My Country by Marie Queen of Rumania

Twenty-three years have I now spent in this country, each day bringing its joy or its sorrow, its light or its shade; with each year my interests widened, my understanding deepened; I knew where I was needed to help.

I am not going to talk of my country's institutions, of its politics, of names known to the world. Others have done this more cleverly than I ever could. I want only to speak of its soul, of its atmosphere, of its peasants and soldiers, of things that made me love this country, that made my heart beat with its heart.

I have moved amongst the most humble. I have entered their cottages, asked them questions, taken their new-born in my arms.

I talked their language awkwardly, making many a mistake; but, although a stranger, nowhere amongst the peasants did I meet with distrust or suspicion. They were ready to converse with me, ready to let me enter their cottages, and especially ready to speak of their woes. It is always of their woes that the poor have to relate, but these did it with singular dignity, speaking of death and misery with stoic resignation, counting the graves of their children as another would count the trees planted round his house.

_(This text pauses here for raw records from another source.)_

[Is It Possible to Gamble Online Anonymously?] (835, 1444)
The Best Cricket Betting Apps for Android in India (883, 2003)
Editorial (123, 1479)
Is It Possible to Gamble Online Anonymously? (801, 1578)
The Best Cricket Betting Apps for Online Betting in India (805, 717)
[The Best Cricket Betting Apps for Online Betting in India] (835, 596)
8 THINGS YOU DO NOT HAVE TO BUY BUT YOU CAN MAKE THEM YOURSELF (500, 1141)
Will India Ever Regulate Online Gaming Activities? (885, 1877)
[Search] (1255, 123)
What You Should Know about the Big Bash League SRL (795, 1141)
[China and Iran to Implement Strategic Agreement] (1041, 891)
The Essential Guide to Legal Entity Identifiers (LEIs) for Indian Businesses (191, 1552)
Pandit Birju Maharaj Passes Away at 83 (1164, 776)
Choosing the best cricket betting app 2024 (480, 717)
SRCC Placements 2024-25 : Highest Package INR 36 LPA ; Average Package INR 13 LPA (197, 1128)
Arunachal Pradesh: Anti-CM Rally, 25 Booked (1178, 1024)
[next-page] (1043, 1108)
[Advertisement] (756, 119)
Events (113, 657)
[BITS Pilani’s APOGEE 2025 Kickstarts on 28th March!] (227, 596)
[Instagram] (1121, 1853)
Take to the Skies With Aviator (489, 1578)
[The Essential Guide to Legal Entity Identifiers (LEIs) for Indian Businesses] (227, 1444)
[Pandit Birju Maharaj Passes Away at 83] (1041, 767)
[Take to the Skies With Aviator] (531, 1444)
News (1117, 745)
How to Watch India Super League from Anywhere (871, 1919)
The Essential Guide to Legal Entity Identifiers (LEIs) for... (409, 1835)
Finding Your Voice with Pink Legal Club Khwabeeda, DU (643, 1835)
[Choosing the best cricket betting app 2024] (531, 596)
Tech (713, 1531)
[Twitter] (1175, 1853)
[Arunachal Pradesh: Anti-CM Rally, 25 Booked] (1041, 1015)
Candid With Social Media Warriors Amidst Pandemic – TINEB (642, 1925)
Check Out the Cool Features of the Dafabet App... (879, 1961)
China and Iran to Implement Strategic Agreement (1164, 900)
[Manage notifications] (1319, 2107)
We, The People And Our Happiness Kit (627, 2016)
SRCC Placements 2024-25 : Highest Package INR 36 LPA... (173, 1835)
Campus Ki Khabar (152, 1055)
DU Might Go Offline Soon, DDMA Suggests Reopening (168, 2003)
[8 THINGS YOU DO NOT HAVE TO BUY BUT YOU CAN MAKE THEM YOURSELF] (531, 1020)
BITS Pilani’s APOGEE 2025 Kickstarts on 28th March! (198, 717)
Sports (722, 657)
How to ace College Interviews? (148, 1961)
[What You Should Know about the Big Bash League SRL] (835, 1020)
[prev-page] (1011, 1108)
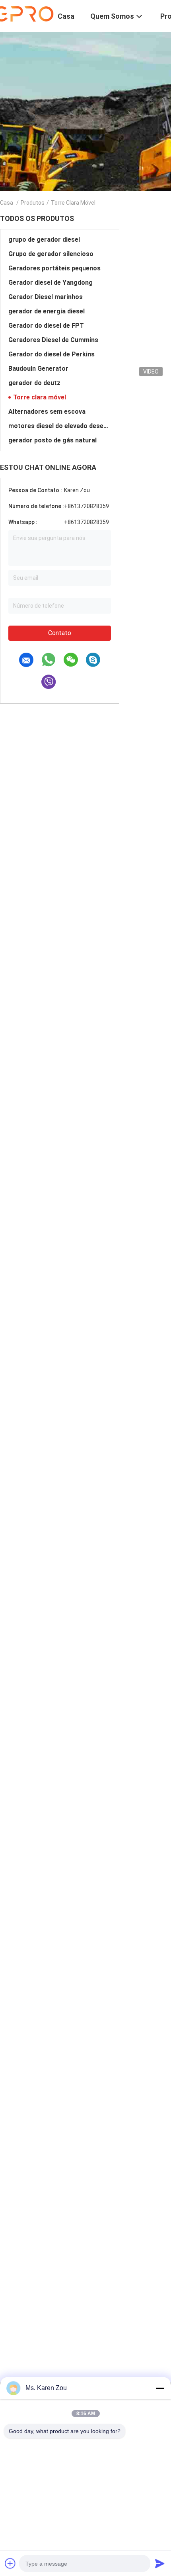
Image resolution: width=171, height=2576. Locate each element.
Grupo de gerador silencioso (50, 254)
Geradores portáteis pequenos (54, 268)
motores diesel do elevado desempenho (59, 426)
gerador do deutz (34, 383)
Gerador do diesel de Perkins (51, 354)
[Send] (160, 2563)
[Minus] (160, 2388)
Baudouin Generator (38, 368)
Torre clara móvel (39, 397)
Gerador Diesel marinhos (45, 297)
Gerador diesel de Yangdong (50, 282)
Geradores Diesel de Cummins (53, 340)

They are poor, they are ignorant, these peasants. They are neglected and superstitious, but there is a grand nobility in their race. They are frugal and sober, their wants are few, their desires limited; but one great dream each man cherishes in the depth of his heart: he wishes to be a landowner, to possess the ground that he tills; he wishes to call it his own. This they one and all told me; it was the monotonous refrain of all their talk.